Third Party Auditor Requirements (30 C.F.R. § 250.1926). The Proposed Rule would revises the qualification requirements for auditors, not only to reflect the requirement that an independent third party perform that audit, but also requiring BOEMRE approval of the third party auditor. A company must nominate the third party auditor in writing and submit a request for BOEMRE approval at least 30 days prior to the audit. The request for approval must identify the individual, describe specific qualifications, and include a statement by the management that the nominated auditor is "not owned or controlled by, or otherwise affiliated with, the operator's company." Procedures must also be established to avoid conflicts between the development of the SEMS program and the third party auditor. BOEMRE may or may not approve the nomination. If BOEMRE does not approve the nomination, a different independent third party auditor must be nominated.
Recordkeeping (30 C.F.R. § 250.1930). The Proposed Rule would revises the recordkeeping and documentation requirements to require documentation and records of SWA training and reviews, and also of employee participation in the development of the SEMS program.

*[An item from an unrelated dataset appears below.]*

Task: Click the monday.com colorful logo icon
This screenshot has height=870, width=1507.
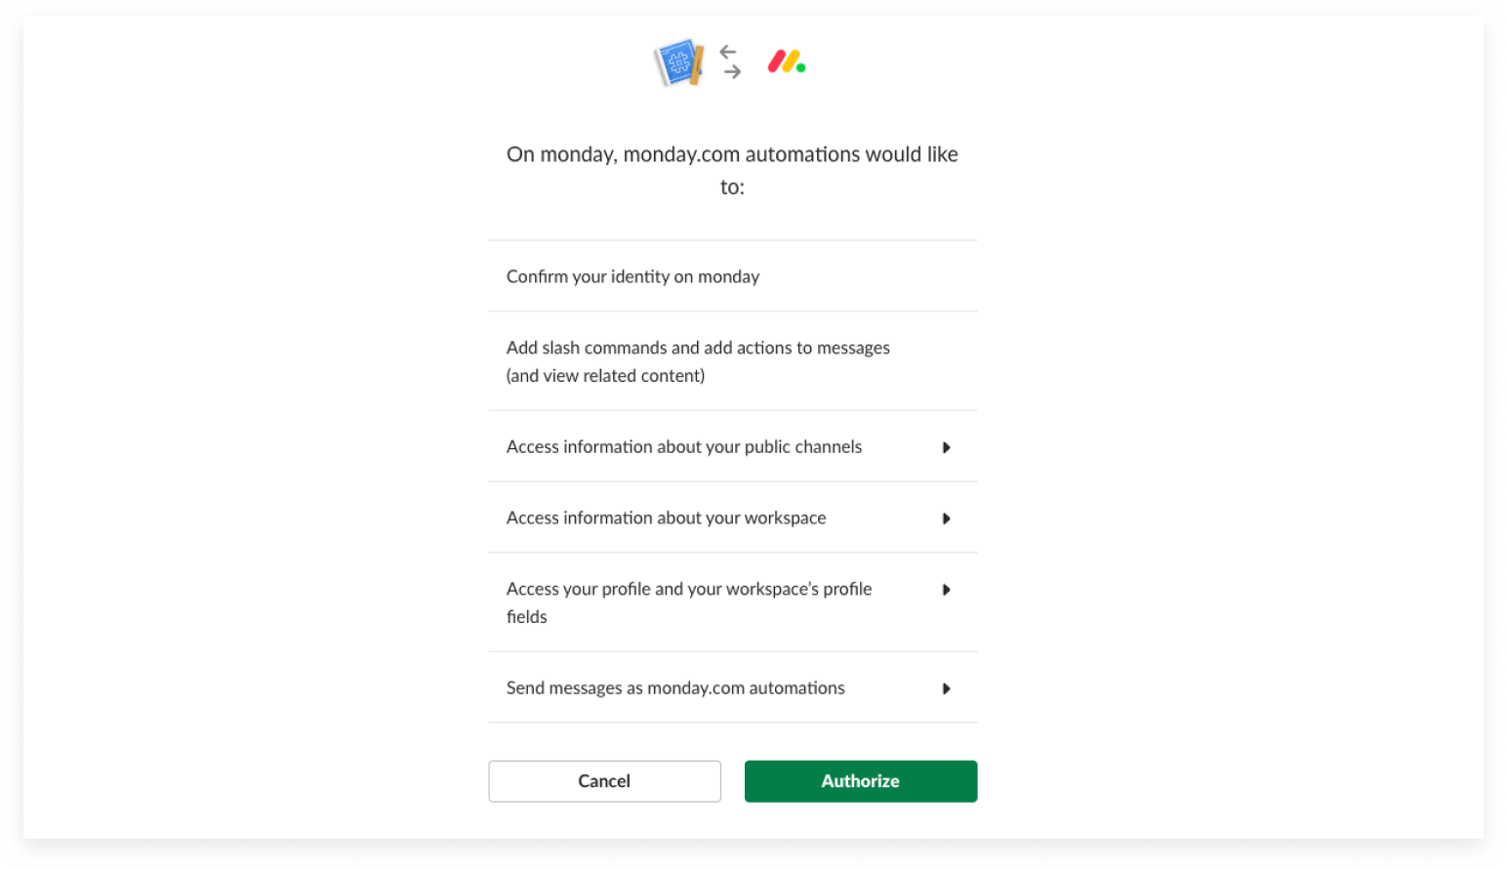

Based on its Regulatory Impact Analysis, BOEMRE has estimated that the Proposed Rule would result in average annual compliance costs of $26.9 million among OCS oil and gas operators. More specifically, BOEMRE predicts $15.2 million in recordkeeping, administration, and related costs, and $11.7 million in costs related to training associated with the Proposed Rule. Furthermore, based on the November 15, 2011 compliance deadline, BOEMRE estimated an additional $40.0 million in legacy implementation costs covered by the Paperwork Reduction Act. BOEMRE, however, considered such compliance costs "very minor" in contrast to the costs and dangers resulting from the occurrence of a major accident such as the 1987 underground blowout in the Gulf of Mexico, a 1989 fire at a production facility, and the 2010 Macondo blowout, all of which BOEMRE specifically references in the Proposed Rule.
BOEMRE also determined that the burden of the Proposed Rule would have a significant impact on small companies. Of those affected by the rule, BOEMRE estimated that 65 percent would be considered small. Such small companies can anticipate bearing 40 percent of the costs of the Proposed Rule, or $10.7 million of the $26.9 million estimated compliance costs. In support of the rule, BOEMRE suggested that the operating risks are "not necessarily lower" for small companies than other larger operators. Though BOEMRE noted that it considered various compliance alternatives for smaller operators, the Proposed Rule does not indicate precisely what alternatives were considered and specifically why they were rejected. Rather, BOEMRE asserted only that it was "unable to identify [alternative] provisions that would achieve the same safety objectives." BOEMRE has invited comments to the Small Business and Agriculture Regulatory Enforcement Ombudsman and its 10 Regional Fairness Boards regarding the effect of the Proposed Rule on small businesses.
In addition, BOEMRE is soliciting comments specific to the reporting and recordkeeping burdens imposed by the Proposed Rule. BOEMRE estimated the total additional hours burden of the Proposed Rule at 177,077 hours in addition to those already approved under existing regulations. In addition to feedback on several general questions regarding this burden, set forth in the Proposed Rule, BOEMRE also requests comments to aid in estimating additional non-hour cost burdens. Although the comment period on the Proposed Rule runs until November 14, 2011, the deadline for submission of comments to OMB specifically with respect to the reporting and recordkeeping burdens is October 14, 2011.